Ardlez junta-se a slashrr e .enzo no lançamento de “Teto Preto”, confira:

Que dentro do underground existem artistas produzindo obras grandiosas e ambiciosas não é novidade. Mas o que acontece quando juntam-se três dessas talentosas jóias da cena musical nacional? Bem, o resultado é uma peça da mais alta qualidade e excelência no que pode-se encontrar dentro da música.

Tal evento que me refiro, é o primeiro lançamento em 2020 da curitibana, Ardlez, o single “Teto Preto“. Com uma parceria firmada com os produtores .enzo e slashrr, a faixa é, segundo a própria cantora, um manifesto sonoro próximo do pós-rap e R&B. Talvez essa seja uma das melhores definições que possa se chegar ao o que é esse som, que vai além dos aspectos puramente técnicos. Porém, antes de compreender toda essa empreitada cheia de autotune e synths, precisamos entender a importância que os produtores tiveram nesse trampo.

A dupla integrante do coletivo Lost Boys em 2019 foi responsável por junto de Rodrigo Zin, criarem um dos melhores álbuns lançados no passado,o “Grana Azul“. Dessa vez eles aliam todo seu conhecimento vasto e influências, com a lírica imagética e visceral de Ardlez, somando suas individualidades de maneria coesa e equilibrada.
slashrr faz com que a linha que separa o orgânico do eletrônico seja algo bem tênue, ao distorcer as sonoridades dos instrumentos e fazer com que os sintetizadores soem com naturalidade.
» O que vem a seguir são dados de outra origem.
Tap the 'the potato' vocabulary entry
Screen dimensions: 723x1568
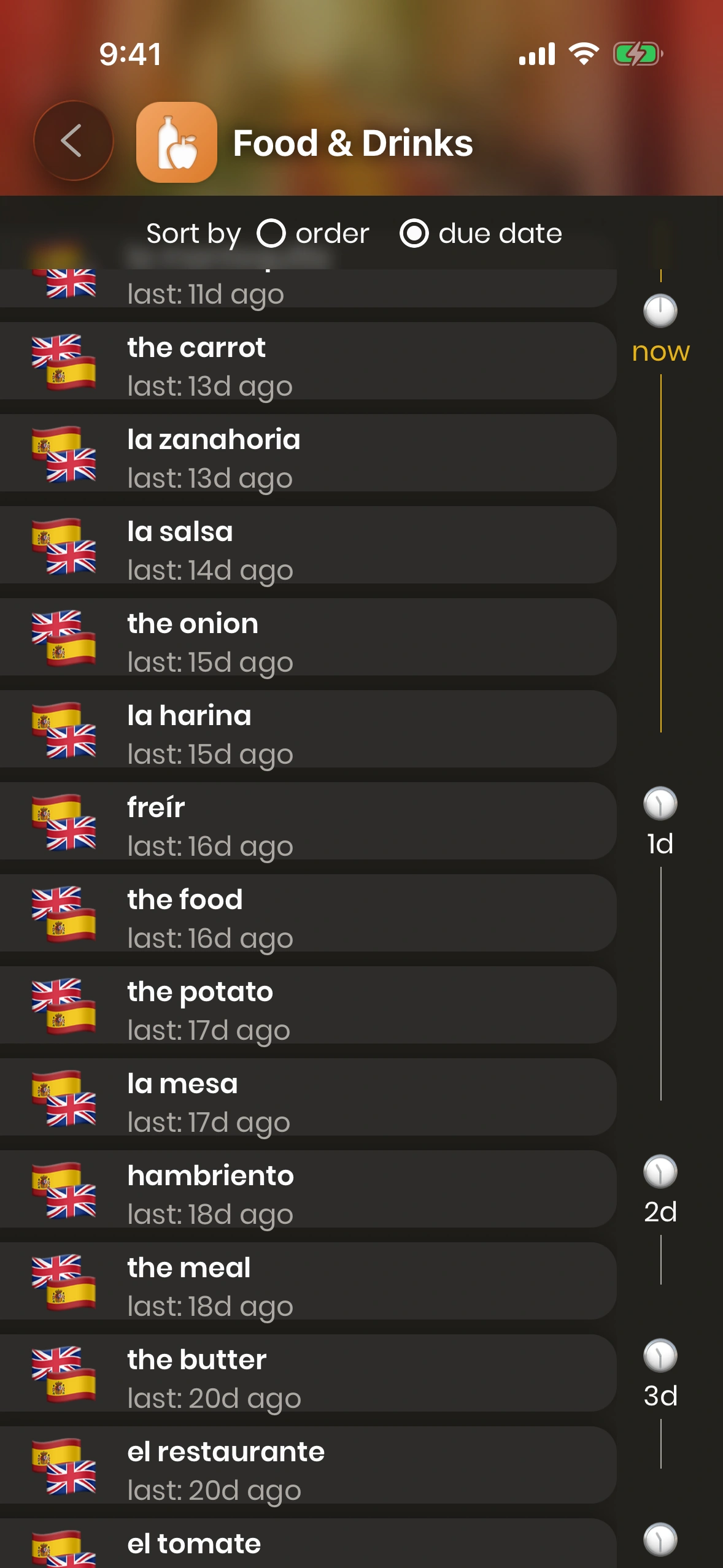[x=307, y=1005]
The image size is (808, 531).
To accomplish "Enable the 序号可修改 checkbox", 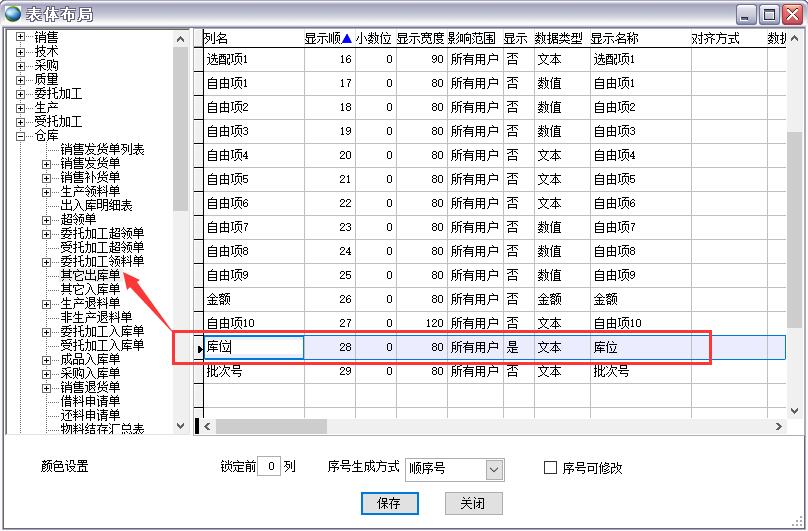I will point(550,467).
Tudo isso forma um paradoxo musical que mesmo dentro de uma estética futurista, parece muito palpável e humano para o ouvinte.

“Em “Teto Preto” por exemplo eu busquei isso através dos timbres de flauta que surgem picotados e distorcidos no meio da música, quebrando a expectativa do timbre natural do instrumento, também busco isso através da manipulação de outros dos vários sintetizadores que respiram em meio ao instrumental.” (slashrr)

Mais do que um exímio conhecimento técnico, .enzo demonstra uma aproximação muito grande com a arte que ele produz. Enquanto cantores transmitem suas sensações pela escrita, o produtor usa os “fonemas indecifráveis” da melodia para transmitir sua mensagem. Nesse caso ele transferiu toda sua carga emocional para a ambientação da faixa, vagando entre o mecânico e um som mais cru. A música é o futuro e o agora e “Teto Preto” vem do amanhã.

“Tudo que eu faço é o que eu sinto que eu sou. É minha forma de mostrar o que tem dentro da minha mente e o que eu tenho pra dizer. Eu só tento compor o que eu sinto dentro de mim, usando melodias e acordes como frases e palavras, sons como desabafos e instrumentos como voz.” (.enzo)

Não é atoa que os dois possuem trabalhos com artistas como Pablo Vittar, Tuyo e Bhaskar.

Como mencionado anteriormente, Ardlez é uma das melhores no quesito de transformar tudo que escreve em imagens. Quando não expressa-se explicitamente, a artista consegue organizar um conjunto de palavras certas que vão fazer sentido dentro de sua proposta. Tudo isso num fluxo de consciência constante e instintivo, na mais pura exposição do subconsciente. As letras saltam e ganham vida quando encontram-se com as percepções do ouvinte, pois casam com as sensações e vivências de Ardlez. Seus questionamentos sobre seu trampo, a maneira com que o produz e toda incerteza que assola a existência de todas se faz presente, sendo um convite para uma abertura para a vulnerabilidade.

Em comemoração ao lançamento do single, Ardlez também disponibilizou um pack gratuito (Ardlez Sample Pack) para produtores musicais e beatmakers com que contém mostras manipuladas, selecionadas a dedo ou criadas pela artista, com o intuito de disseminar as práticas de produção musical.

Mais do que hype,a faixa é um som feito de pureza e que possui uma força imensa, então não deixa de conferir “Teto Preto“, de Ardlez, .enzo e slashrr.